Collected data:
--- START ---
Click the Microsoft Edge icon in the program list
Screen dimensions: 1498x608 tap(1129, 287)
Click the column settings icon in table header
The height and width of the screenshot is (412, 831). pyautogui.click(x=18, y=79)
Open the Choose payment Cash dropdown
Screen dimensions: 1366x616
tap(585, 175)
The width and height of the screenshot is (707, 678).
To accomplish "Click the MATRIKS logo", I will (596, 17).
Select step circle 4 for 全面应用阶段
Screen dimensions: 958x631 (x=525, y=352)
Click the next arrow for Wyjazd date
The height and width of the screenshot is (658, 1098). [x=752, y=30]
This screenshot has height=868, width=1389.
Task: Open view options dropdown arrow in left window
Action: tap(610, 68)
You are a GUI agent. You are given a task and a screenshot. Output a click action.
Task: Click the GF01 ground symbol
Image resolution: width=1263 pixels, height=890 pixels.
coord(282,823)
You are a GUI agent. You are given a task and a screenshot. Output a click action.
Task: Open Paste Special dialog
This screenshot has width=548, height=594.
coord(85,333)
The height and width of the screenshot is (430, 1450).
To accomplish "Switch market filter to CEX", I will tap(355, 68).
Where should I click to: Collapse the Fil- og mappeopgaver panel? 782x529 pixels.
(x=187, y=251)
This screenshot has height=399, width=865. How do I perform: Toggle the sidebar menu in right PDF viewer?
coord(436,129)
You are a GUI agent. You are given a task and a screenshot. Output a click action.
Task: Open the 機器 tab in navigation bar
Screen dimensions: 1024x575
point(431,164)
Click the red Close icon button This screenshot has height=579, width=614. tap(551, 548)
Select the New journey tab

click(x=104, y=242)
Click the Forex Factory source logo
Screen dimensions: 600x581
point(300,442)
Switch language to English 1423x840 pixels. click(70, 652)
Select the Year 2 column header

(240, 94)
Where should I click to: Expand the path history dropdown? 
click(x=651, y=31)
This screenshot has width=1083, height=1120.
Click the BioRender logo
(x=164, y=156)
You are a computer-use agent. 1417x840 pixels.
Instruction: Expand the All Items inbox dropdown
--- END ---
## [WORK TO BE COMPLETED]
Tally the lines of the records above that contain the word "accomplish". Give only the total.

## [RESPONSE TO THIS TASK]
2